Search code examples
rubyutf-8character-encodingutf-16iconv

Ruby 1.8 Iconv UTF-16 to UTF-8 fails with "\000" (Iconv::InvalidCharacter)


I am having trouble handling text files of tabulated data generated on a windows machine. I'm working in Ruby 1.8. The following gives an error ("\000" (Iconv::InvalidCharacter)) when processing the SECOND line from the file. The first line is converted properly.

require 'iconv'
conv = Iconv.new("UTF-8//IGNORE","UTF-16")
infile = File.open(tabfile, "r")
while (line = infile.gets)
  line = conv.iconv(line.strip)  # FAILS HERE
  puts line
  # DO MORE STUFF HERE
end

The strange thing is that it reads and converts the first line in the file with no problem. I have the //IGNORE flag in the Iconv constructor -- I thought this was supposed to suppress this kind of error.

I've been going in circles for a while. Any advice would be highly appreciated.

Thanks!

EDIT: hobbs solution fixes this. Thank you. Simply change the code to:

require 'iconv'
conv = Iconv.new("UTF-8//IGNORE","UTF-16")
infile = File.open(tabfile, "r")
while (line = infile.gets("\x0a\x00"))
  line = conv.iconv(line.strip)  # NO LONGER FAILS HERE
  # DOES MORE STUFF HERE
end

Now I'll just need to find a way to automatically determine which gets separator to use.


Solution

  • The error message is pretty vague, but I think it's unhappy about the fact that it's found an odd number of bytes on a line, since every character in UTF-16 is two (or occasionally four) bytes. And I think the reason for that is your use of gets-- the lines in your file are separated by a UTF-16le newline, which is 0x0a 0x00, but gets is splitting on (and strip is removing) 0x0a only.

    To illustrate: suppose the file contains

    ab
    cd
    

    encoded in UTF-16le. That's

    0x61 0x00 0x62 0x00 0x0a 0x00 0x63 0x00 0x64 0x00 0x0a 0x00
        a         b         \n        c         d         \n
    

    gets reads up to the first 0x0a, which strip removes, so the first line read is 0x61 0x00 0x62 0x00, which iconv happily accepts and encodes to UTF-8 as 0x61 0x62 — "ab". gets then reads up to the next 0x0a, which strip again removes, so the second time line gets 0x00 0x63 0x00 0x64 0x00 and now everything is screwed up — we're out of sync by one byte and there's an odd number of bytes to convert, and iconv blows up because that's incompatible with what you asked it to do.

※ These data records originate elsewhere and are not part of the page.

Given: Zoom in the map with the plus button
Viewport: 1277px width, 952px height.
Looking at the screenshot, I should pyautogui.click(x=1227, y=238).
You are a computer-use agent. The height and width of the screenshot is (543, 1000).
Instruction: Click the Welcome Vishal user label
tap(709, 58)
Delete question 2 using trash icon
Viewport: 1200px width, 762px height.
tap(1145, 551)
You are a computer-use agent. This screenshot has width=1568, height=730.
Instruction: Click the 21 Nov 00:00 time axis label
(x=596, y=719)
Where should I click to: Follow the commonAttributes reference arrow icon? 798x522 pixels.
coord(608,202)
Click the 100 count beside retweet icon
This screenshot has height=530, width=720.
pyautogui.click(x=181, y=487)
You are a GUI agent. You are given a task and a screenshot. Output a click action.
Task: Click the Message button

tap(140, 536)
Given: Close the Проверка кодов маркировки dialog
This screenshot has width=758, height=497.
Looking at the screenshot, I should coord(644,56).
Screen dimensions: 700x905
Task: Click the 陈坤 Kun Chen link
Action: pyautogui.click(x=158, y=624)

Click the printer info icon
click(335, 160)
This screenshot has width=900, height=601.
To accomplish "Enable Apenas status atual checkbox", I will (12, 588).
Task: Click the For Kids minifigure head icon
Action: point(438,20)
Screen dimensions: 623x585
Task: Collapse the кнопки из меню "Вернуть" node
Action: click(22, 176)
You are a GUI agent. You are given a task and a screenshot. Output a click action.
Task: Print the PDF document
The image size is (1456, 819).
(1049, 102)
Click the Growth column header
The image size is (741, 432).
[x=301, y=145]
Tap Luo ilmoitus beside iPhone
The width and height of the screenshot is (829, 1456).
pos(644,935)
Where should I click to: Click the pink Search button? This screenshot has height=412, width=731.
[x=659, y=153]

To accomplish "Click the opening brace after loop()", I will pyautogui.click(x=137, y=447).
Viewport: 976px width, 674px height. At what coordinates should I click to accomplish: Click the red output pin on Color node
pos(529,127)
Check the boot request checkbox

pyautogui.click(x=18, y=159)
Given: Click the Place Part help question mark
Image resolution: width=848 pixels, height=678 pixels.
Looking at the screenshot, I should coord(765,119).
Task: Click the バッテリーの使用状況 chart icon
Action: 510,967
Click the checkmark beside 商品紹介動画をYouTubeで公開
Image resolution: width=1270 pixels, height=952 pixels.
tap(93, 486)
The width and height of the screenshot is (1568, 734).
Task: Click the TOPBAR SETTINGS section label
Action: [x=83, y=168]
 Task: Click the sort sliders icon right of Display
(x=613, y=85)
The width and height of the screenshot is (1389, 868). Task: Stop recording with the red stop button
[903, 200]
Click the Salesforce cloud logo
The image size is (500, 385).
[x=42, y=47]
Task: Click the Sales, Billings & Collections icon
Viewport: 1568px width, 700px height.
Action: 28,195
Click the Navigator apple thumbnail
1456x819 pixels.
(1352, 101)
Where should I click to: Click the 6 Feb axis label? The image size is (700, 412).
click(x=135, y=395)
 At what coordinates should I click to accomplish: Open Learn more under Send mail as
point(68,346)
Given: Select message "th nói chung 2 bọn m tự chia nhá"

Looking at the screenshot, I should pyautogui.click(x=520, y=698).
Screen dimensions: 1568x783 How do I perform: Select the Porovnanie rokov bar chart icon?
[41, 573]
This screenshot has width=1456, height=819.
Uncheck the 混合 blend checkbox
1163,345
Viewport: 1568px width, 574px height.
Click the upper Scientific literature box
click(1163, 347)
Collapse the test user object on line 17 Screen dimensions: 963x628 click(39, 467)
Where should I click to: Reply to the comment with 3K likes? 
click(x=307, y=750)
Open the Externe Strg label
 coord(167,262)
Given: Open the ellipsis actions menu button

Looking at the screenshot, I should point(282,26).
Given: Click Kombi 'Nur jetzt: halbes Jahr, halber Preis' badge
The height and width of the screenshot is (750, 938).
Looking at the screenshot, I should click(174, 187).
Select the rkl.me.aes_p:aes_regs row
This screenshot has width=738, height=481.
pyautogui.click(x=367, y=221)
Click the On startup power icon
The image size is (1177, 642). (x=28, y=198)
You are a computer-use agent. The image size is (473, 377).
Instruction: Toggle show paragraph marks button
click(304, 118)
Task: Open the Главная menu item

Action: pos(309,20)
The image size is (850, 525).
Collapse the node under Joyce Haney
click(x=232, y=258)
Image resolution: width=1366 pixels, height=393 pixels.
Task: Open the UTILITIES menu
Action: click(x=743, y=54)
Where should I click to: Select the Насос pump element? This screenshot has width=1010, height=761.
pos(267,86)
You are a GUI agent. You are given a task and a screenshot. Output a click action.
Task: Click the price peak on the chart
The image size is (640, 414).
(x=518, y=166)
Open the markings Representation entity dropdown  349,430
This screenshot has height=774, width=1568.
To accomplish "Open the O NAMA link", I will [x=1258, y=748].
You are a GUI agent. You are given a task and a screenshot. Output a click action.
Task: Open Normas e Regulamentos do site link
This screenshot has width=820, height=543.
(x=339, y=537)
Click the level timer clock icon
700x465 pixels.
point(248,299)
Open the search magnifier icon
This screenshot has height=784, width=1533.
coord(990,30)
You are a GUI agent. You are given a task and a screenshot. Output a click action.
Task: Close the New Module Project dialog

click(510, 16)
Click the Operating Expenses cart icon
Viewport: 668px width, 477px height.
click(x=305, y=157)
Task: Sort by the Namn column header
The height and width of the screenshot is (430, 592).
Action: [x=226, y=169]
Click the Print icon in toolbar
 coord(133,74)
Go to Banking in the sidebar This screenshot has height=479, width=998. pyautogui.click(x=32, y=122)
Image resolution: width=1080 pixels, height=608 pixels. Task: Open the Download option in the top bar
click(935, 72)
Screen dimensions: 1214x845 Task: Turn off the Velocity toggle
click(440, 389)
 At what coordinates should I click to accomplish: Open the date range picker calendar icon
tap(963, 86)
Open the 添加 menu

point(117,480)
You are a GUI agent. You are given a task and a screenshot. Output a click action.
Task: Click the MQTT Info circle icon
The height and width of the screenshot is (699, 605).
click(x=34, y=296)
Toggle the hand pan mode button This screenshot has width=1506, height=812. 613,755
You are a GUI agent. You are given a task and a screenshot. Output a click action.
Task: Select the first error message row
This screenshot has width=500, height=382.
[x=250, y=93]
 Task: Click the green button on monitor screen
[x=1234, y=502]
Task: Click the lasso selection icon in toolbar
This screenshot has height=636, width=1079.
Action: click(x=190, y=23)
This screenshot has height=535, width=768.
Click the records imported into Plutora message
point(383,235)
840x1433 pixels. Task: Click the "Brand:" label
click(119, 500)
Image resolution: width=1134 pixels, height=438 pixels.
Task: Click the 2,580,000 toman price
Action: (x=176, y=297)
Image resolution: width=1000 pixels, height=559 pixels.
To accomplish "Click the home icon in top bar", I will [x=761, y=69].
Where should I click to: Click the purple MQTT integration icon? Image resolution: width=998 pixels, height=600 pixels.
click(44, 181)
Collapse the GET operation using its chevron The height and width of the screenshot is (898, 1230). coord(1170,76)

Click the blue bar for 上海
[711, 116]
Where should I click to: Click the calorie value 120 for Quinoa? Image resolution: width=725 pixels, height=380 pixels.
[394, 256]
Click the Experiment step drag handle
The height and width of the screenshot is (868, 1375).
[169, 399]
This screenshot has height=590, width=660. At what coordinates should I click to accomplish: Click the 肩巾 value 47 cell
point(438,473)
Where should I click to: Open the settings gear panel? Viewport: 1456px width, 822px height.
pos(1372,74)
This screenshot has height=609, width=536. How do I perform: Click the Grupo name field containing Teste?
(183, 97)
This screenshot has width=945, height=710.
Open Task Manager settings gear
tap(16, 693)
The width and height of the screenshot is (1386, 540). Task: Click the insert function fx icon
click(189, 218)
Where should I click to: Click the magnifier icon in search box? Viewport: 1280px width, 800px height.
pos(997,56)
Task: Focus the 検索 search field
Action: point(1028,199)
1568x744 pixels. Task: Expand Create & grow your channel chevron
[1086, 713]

    Absent an actual working file encoding/decoding layer, I think what you want is to change the gets separator from "\n" ("\x0a") to "\x0a\x00", abandon all use of strip since it's not encoding-clean, and use print instead of puts so that you don't add extra line-ends (since you'll be converting the ones you've already got).

    If you're working with windows files, a windows CRLF in UTF-16le is "\x0d\x00\x0a\x00".